The problem is not with EA, it is with us.


----------



## Vyom (Aug 8, 2014)

Anorion said:


> you know what
> I don't see any justification for any company to sell physical media any more at all. As physical media costs less than digital distribution, there is some major problem somewhere, digital distribution is not serving the purpose it was introduced for in the first place.
> The problem is not with EA, it is with us.



It needs more explanation. You mean all those gamers buying "physical" and original copies of the game is bad? 
I read in someone's signature a long time back "Stop piracy, steal original disks". What that's suppose to mean then? :/


----------



## icebags (Aug 8, 2014)

does EA pay sales taxes in India for items sold in their origin store to Indian customers ?


----------



## Anorion (Aug 8, 2014)

Vyom said:


> It needs more explanation. You mean all those gamers buying "physical" and original copies of the game is bad?
> I read in someone's signature a long time back "Stop piracy, steal original disks". What that's suppose to mean then? :/



two issues here one global, one local
the global issue is off sale prices, physical media is cheaper than digital media... bizarre.
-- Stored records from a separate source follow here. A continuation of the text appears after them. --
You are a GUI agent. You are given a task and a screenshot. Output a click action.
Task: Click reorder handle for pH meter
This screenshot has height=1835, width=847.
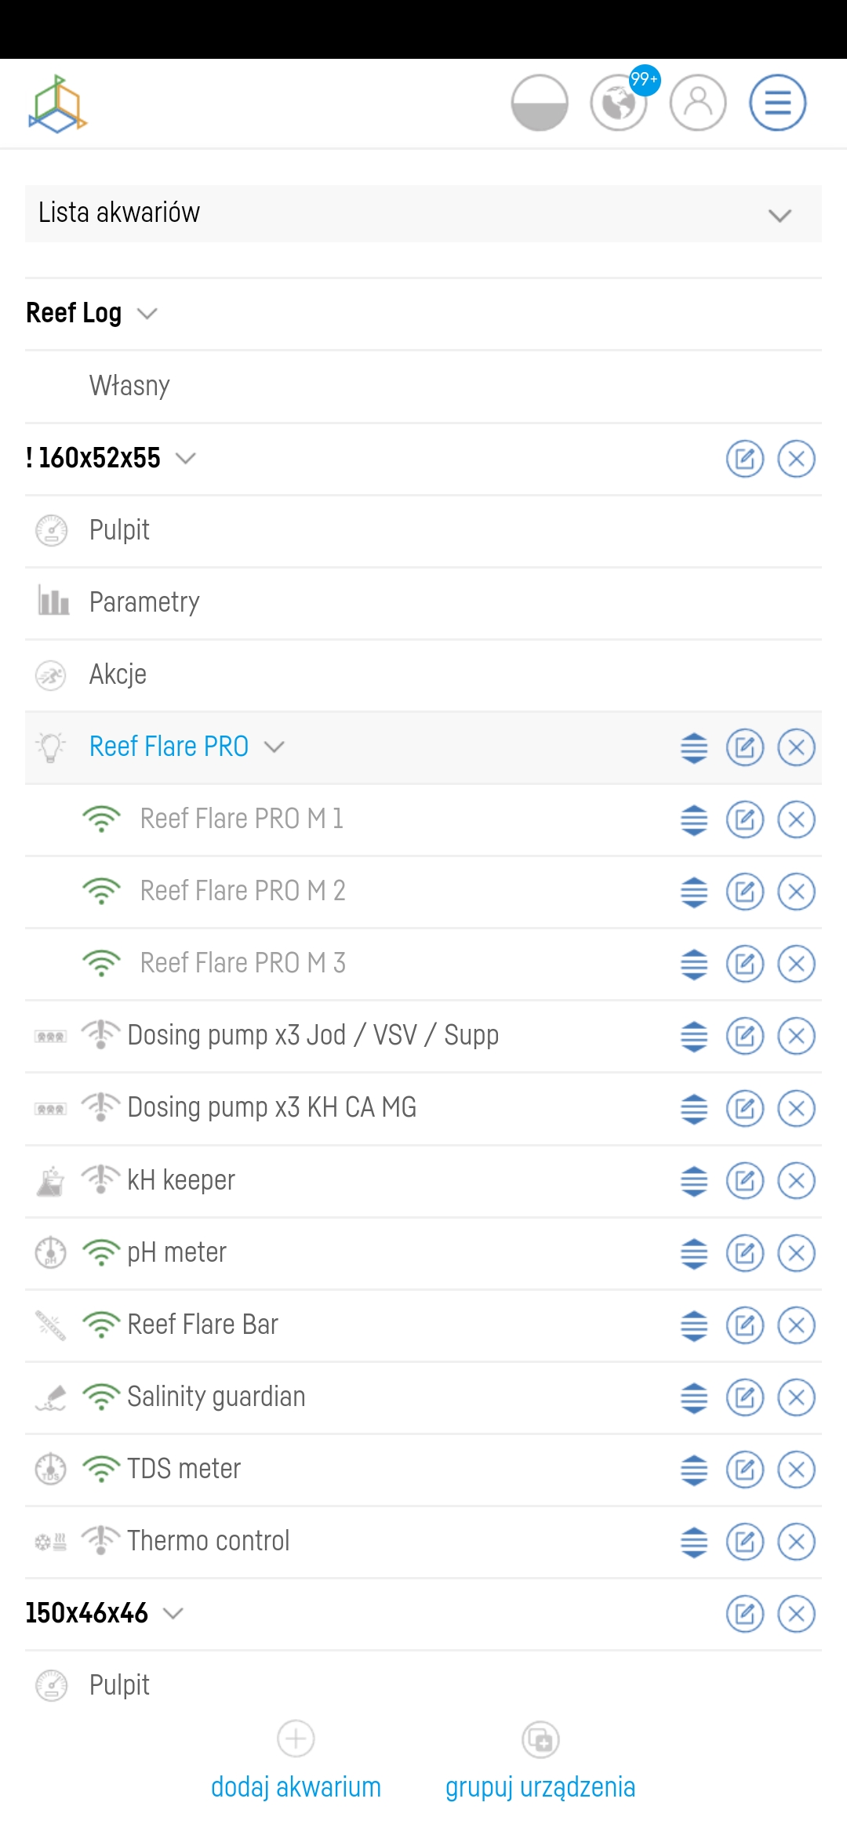tap(694, 1253)
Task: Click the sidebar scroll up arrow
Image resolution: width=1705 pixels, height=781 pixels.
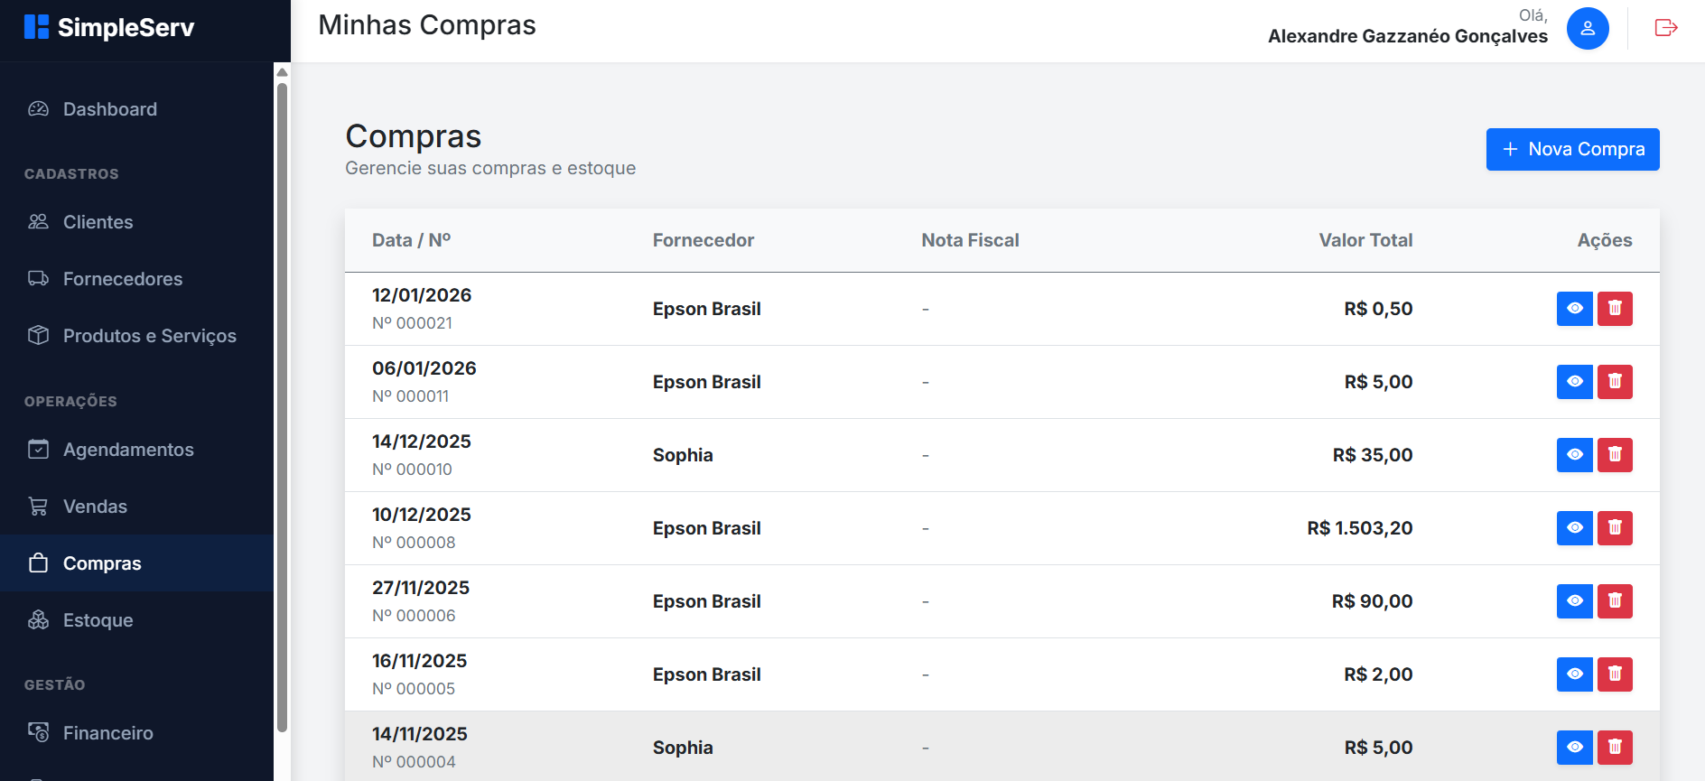Action: [282, 72]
For $3 I can get a DVD mailed home for a game that costs $10 on digital distribution. 
the local issue is the cost of downloading the game is often more than the cost of the game itself. Roughly it is Rs. 50 for a Gigabyte.

Either way, there is not much EA can do about these things, but this is what is bothering us. It is because of these conditions that this looks like a bad move by EA.


----------



## gameranand (Aug 9, 2014)

icebags said:


> does EA pay sales taxes in India for items sold in their origin store to Indian customers ?



I don't think so. I could be wrong though.


----------



## Cyberghost (Aug 9, 2014)

icebags said:


> does EA pay sales taxes in India for items sold in their origin store to Indian customers ?



They don't paying sales tax and no 3dsecure for credit card transcations mandatory by RBI. Must report it


----------



## icebags (Aug 9, 2014)

high price + no physical media + no tax = profit profit all the way ......


----------



## NVIDIAGeek (Aug 9, 2014)

^And they introduced a very great subscription offer, EA Access. Get value for money, that.


----------



## Alok (Aug 12, 2014)

I bought DA:O and ME2 and was thinking for Inquisition as well...this is bad decision. 
3g night packs are cheap but that doesn't mean I'll download a ~20 GB game for which I have already paid. Sorry EA I'll get physical copy otherwise.


----------



## JojoTheDragon (Aug 15, 2014)

Come to think of it..my friend bought Hitman Absolution and activated it on steam only to find out that additional 9GB update was required to play the game. Borrowed a pirated copy instead and vowed never to buy original. :/


----------



## gameranand (Aug 15, 2014)

JojoTheDragon said:


> Come to think of it..my friend bought Hitman Absolution and activated it on steam only to find out that additional 9GB update was required to play the game. Borrowed a pirated copy instead and vowed never to buy original. :/



You friend bought the game with one of the worst possible update system. Every time that game updated in the past, it was like 12-13 GBs.


----------



## $hadow (Aug 15, 2014)

I am done with EA now after their this move. I was not satisfied with their price hike and now this. They have no idea regarding the broadband speed of average consumer in India. Looks like they are saying go and get a pirated version of the game.


----------



## topgear (Aug 16, 2014)

Really it's not only bad but worst move ever taken by EA but they are not new to take such moves anyway.


----------



## Anorion (Aug 16, 2014)

Vyom said:


> It needs more explanation. You mean all those gamers buying "physical" and original copies of the game is bad?



I meant this



JojoTheDragon said:


> Come to think of it..my friend bought Hitman Absolution and activated it on steam only to find out that additional 9GB update was required to play the game. Borrowed a pirated copy instead and vowed never to buy original. :/


----------